Problem:
Write out the records word for word.

Records drawn from a dataset:
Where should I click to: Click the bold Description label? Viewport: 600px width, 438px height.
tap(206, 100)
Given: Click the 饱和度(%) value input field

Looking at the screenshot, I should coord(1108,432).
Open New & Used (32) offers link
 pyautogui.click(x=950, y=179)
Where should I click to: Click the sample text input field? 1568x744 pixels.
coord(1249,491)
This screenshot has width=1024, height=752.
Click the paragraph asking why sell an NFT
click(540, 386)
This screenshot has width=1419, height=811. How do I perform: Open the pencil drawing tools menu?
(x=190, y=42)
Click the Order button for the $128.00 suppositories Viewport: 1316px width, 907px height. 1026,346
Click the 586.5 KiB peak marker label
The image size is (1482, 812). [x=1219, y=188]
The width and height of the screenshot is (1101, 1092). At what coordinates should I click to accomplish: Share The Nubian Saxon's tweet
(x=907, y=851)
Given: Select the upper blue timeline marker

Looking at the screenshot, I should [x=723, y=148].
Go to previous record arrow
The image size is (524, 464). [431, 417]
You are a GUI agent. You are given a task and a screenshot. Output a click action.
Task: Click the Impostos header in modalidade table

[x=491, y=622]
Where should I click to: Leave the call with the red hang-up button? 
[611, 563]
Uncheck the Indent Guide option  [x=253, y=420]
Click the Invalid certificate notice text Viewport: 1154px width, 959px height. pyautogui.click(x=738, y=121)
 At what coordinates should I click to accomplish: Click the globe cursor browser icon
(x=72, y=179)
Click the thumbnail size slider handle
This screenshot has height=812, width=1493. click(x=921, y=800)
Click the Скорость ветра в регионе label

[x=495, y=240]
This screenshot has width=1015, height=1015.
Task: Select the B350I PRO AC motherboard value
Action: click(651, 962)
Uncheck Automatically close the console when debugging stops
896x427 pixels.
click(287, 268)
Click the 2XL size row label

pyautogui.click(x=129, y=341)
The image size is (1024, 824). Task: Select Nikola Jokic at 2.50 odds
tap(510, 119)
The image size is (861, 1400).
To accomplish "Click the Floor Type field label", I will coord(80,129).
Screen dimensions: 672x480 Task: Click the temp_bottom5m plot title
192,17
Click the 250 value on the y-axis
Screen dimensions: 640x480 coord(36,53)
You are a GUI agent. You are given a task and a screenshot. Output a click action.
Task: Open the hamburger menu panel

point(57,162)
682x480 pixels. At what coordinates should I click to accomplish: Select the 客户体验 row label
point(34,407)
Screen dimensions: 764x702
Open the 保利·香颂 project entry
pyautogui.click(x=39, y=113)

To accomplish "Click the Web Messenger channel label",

Response area:
Where should I click to: Click the bold Description label? Viewport: 600px width, 438px height.
tap(206, 100)
Given: Click the 饱和度(%) value input field

Looking at the screenshot, I should coord(1108,432).
Open New & Used (32) offers link
 pyautogui.click(x=950, y=179)
Where should I click to: Click the sample text input field? 1568x744 pixels.
coord(1249,491)
This screenshot has width=1024, height=752.
Click the paragraph asking why sell an NFT
click(540, 386)
This screenshot has width=1419, height=811. How do I perform: Open the pencil drawing tools menu?
(x=190, y=42)
Click the Order button for the $128.00 suppositories Viewport: 1316px width, 907px height. 1026,346
Click the 586.5 KiB peak marker label
The image size is (1482, 812). [x=1219, y=188]
The width and height of the screenshot is (1101, 1092). At what coordinates should I click to accomplish: Share The Nubian Saxon's tweet
(x=907, y=851)
Given: Select the upper blue timeline marker

Looking at the screenshot, I should [x=723, y=148].
Go to previous record arrow
The image size is (524, 464). [431, 417]
You are a GUI agent. You are given a task and a screenshot. Output a click action.
Task: Click the Impostos header in modalidade table

[x=491, y=622]
Where should I click to: Leave the call with the red hang-up button? 
[611, 563]
Uncheck the Indent Guide option  [x=253, y=420]
Click the Invalid certificate notice text Viewport: 1154px width, 959px height. pyautogui.click(x=738, y=121)
 At what coordinates should I click to accomplish: Click the globe cursor browser icon
(x=72, y=179)
Click the thumbnail size slider handle
This screenshot has height=812, width=1493. click(x=921, y=800)
Click the Скорость ветра в регионе label

[x=495, y=240]
This screenshot has width=1015, height=1015.
Task: Select the B350I PRO AC motherboard value
Action: click(651, 962)
Uncheck Automatically close the console when debugging stops
896x427 pixels.
click(287, 268)
Click the 2XL size row label

pyautogui.click(x=129, y=341)
The image size is (1024, 824). Task: Select Nikola Jokic at 2.50 odds
tap(510, 119)
The image size is (861, 1400).
To accomplish "Click the Floor Type field label", I will coord(80,129).
Screen dimensions: 672x480 Task: Click the temp_bottom5m plot title
192,17
Click the 250 value on the y-axis
Screen dimensions: 640x480 coord(36,53)
You are a GUI agent. You are given a task and a screenshot. Output a click action.
Task: Open the hamburger menu panel

point(57,162)
682x480 pixels. At what coordinates should I click to accomplish: Select the 客户体验 row label
point(34,407)
Screen dimensions: 764x702
Open the 保利·香颂 project entry
pyautogui.click(x=39, y=113)

To accomplish "Click the Web Messenger channel label",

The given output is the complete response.